(Saved entries)
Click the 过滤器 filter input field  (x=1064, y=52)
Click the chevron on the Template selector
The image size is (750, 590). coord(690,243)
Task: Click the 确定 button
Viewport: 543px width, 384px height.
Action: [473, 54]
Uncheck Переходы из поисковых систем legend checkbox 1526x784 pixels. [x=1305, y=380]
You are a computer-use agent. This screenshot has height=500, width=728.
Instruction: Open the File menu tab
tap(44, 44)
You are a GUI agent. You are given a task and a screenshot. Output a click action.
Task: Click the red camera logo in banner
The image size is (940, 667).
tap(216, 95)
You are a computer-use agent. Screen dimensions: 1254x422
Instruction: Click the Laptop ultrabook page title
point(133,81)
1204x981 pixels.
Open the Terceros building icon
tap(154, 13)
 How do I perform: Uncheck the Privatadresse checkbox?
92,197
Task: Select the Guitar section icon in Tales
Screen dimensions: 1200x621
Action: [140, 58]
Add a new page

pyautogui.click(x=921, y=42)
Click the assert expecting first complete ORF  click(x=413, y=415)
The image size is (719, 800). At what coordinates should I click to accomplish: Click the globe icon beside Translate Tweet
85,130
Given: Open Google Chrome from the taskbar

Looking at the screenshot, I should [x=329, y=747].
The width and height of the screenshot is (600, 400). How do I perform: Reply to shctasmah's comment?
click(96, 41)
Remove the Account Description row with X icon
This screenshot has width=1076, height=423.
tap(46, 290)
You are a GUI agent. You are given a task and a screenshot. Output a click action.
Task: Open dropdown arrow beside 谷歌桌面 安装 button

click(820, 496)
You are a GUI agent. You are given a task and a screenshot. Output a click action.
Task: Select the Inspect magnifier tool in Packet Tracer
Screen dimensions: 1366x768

→ REQUIRED WORK
Each line from the one with "Task: Open dropdown" through the end of the entries above is to be returned word for word. Nothing else belongs in the answer.

→ WRITTEN SOLUTION
Task: Open dropdown arrow beside 谷歌桌面 安装 button

click(820, 496)
You are a GUI agent. You are given a task and a screenshot. Output a click action.
Task: Select the Inspect magnifier tool in Packet Tracer
Screen dimensions: 1366x768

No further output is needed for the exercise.